-- Problem to work on --
Where the records below have a line with "computer", that line is to be copied.

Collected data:

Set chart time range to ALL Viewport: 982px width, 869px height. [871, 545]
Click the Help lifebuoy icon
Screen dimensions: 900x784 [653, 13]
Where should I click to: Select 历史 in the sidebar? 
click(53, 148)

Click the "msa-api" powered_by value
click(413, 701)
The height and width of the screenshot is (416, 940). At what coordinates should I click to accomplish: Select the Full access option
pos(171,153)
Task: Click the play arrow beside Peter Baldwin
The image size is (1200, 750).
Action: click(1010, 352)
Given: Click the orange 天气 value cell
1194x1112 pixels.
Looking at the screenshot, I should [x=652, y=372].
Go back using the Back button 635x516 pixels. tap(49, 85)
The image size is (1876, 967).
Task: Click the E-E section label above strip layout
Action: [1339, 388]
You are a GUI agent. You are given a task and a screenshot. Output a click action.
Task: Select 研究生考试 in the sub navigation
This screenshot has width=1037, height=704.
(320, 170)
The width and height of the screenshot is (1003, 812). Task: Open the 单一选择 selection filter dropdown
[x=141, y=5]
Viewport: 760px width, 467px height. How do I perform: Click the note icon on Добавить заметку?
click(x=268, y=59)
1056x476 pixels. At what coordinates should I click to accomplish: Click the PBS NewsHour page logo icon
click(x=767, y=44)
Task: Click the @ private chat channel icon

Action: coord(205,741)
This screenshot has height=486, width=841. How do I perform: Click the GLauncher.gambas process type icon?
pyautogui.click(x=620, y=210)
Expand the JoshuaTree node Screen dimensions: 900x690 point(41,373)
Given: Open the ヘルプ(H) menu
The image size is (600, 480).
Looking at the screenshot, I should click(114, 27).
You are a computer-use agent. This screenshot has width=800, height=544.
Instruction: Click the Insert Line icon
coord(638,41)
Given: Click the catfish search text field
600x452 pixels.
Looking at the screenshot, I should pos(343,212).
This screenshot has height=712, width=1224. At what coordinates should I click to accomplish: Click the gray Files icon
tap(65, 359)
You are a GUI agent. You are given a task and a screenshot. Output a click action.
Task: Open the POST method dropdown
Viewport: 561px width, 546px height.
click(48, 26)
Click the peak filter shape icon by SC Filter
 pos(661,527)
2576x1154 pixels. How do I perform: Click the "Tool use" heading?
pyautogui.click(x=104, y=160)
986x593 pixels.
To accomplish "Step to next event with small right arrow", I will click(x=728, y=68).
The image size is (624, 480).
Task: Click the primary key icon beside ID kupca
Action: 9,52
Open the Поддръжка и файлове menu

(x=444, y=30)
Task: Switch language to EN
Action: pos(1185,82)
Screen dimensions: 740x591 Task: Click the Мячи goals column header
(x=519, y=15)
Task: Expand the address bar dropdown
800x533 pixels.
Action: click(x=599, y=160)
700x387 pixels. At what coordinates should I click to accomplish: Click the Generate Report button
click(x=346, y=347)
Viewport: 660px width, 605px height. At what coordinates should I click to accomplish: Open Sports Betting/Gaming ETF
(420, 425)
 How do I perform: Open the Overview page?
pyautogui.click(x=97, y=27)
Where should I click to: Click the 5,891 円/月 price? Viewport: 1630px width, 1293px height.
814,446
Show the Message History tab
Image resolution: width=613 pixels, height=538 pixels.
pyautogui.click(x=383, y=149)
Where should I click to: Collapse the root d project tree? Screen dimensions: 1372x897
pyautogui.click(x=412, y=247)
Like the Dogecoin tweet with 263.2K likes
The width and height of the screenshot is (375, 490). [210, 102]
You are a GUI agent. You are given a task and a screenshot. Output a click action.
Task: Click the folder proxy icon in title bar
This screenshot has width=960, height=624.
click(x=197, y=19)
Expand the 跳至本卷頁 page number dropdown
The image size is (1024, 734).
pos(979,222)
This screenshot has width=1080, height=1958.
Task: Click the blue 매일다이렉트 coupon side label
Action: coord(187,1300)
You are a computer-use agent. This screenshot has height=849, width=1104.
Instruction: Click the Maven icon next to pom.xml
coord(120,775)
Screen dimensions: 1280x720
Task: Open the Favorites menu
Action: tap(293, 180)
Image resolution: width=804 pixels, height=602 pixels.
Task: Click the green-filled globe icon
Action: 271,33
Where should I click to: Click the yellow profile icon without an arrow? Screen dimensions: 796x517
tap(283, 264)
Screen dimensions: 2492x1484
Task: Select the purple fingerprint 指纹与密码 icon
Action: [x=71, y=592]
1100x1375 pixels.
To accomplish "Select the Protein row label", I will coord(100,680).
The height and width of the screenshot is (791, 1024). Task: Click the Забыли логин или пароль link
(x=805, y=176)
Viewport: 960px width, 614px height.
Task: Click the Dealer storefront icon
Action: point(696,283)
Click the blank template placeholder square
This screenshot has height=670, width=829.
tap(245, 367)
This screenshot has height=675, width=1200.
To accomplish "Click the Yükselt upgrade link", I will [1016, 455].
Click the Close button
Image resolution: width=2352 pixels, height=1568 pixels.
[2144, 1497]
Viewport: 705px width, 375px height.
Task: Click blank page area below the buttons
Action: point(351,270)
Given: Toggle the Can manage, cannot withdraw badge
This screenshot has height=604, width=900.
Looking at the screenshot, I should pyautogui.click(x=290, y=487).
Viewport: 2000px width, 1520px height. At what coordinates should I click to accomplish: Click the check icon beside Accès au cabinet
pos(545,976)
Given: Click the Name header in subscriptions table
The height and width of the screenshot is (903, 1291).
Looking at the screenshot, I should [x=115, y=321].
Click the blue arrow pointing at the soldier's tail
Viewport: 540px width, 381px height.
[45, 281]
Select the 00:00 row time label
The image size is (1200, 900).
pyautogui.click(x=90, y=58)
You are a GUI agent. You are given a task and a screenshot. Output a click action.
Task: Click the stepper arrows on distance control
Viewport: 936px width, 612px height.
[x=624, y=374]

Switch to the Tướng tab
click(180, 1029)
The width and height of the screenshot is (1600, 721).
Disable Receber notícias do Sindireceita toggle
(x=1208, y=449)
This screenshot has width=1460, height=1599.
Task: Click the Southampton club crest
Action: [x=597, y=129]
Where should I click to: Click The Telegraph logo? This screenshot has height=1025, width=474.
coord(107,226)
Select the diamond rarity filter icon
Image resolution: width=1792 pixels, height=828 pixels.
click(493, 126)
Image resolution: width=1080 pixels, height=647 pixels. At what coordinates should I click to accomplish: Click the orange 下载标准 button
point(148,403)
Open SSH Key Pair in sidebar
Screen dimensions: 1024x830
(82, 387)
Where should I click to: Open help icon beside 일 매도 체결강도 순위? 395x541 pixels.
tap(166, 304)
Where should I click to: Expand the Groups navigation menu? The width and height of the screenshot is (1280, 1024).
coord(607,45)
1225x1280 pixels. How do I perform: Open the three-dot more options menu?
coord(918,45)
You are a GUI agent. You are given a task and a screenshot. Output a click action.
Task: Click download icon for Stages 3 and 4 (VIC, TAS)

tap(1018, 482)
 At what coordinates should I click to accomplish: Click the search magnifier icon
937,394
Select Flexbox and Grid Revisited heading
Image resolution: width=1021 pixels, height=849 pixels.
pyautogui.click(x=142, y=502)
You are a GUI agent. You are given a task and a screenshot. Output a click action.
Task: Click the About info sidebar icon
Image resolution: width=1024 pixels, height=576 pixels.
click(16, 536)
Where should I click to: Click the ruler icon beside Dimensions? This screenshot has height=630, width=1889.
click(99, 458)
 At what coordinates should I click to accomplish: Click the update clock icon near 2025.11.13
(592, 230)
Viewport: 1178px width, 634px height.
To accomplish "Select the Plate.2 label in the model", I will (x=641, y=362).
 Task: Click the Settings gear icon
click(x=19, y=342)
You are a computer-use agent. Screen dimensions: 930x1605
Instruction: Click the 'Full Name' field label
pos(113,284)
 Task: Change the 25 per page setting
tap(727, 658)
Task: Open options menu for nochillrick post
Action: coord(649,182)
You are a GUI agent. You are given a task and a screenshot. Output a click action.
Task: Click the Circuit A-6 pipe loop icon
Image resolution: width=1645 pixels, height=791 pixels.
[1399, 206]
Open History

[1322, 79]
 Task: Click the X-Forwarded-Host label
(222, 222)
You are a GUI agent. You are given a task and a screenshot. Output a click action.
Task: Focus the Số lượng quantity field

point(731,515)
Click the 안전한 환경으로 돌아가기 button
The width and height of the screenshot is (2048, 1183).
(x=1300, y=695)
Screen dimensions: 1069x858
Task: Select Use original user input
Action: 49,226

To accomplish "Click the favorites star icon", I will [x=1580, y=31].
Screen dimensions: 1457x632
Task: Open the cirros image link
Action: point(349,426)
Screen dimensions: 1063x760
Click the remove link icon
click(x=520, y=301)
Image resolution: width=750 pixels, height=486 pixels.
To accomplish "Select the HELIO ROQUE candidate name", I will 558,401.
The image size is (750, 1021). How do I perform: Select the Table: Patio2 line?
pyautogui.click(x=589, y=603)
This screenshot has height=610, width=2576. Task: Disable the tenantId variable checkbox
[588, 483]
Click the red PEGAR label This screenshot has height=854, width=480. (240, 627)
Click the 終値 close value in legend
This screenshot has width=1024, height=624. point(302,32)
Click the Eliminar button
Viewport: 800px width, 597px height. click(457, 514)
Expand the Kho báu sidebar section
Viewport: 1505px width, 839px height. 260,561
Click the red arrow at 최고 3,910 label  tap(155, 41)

-- Your solution --
You are a computer-use agent. This screenshot has width=800, height=544.
You are a computer-use agent. This screenshot has height=849, width=1104.
You are a computer-use agent. Screen dimensions: 930x1605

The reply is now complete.